Eminem singles chronology
| "Without Me" (2002) | "Cleanin' Out My Closet" (2002) | "Lose Yourself" (2002) |

Music video
- "Cleanin' Out My Closet" on YouTube

= Cleanin' Out My Closet =

2002 single by Eminem

"Cleanin' Out My Closet" is a song by American rapper Eminem from his album The Eminem Show (2002). It was the second single released off the album following "Without Me" on July 29, 2002. Unlike the preceding single which was as his humorous Slim Shady persona, "Cleanin' Out My Closet" is an autobiographical song inspired by the events of Eminem's childhood and relationships. It depicts Eminem venting his anger towards his mother, Debbie Mathers, for the way she raised him. In the chorus, Eminem apologizes to his mother for hurting her and making her cry, while describing his mother to his listeners across the world.
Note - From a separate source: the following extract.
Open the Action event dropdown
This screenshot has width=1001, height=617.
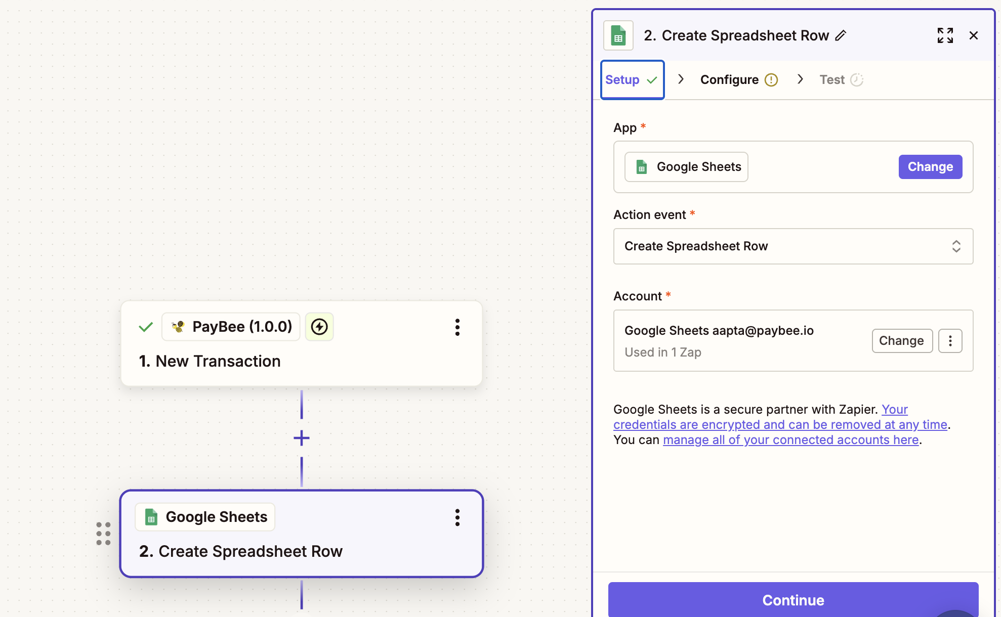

It became the second top-ten single from the album, reaching number four on the U.S. Billboard Hot 100, and one of the highest-charting singles of his career. It was certified Platinum in Australia. The song was also used in the initial theatrical trailer to Eminem's film 8 Mile, released on November 8, 2002, but was not included on the film's soundtrack. It was included in the compilation Curtain Call: The Hits.

==Background==
"Cleanin' Out My Closet" was the second song Eminem wrote for the album. The instrumental for "Cleanin' Out My Closet" was created by Eminem during the making of D12's debut studio album, Devil's Night. According to group member Kuniva, Bizarre was on the song first, but was talking "crazy" on the record and was encouraged to tone it down. Despite receiving the approval of Dr. Dre, Bizarre decided to pass on the record, and Eminem picked it up from there: "The whole group was like 'Yo, you can't say this shit. It's too much.' So, he got a call from Dr. Dre. And Dre was like 'Say that shit, man. You gotta say it.' [...] He ultimately gave into the group and was like 'You know what? Fuck it, man.

==Composition==
"Cleanin' Out My Closet" is a hardcore hip-hop and rap rock song written and produced by Eminem and Jeff Bass, the latter of whom provided the guitars, bass, and keyboards. The song's drum programming was handled by DJ Head. At the beginning of the song, after the music begins to play, Eminem asks "Where's my snare? I have no snare in my headphones." Eminem explained that this actually happened; the recording engineer had muted the snare drums in his headphones during the recording of the song. During the editing process, Eminem chose to leave it in.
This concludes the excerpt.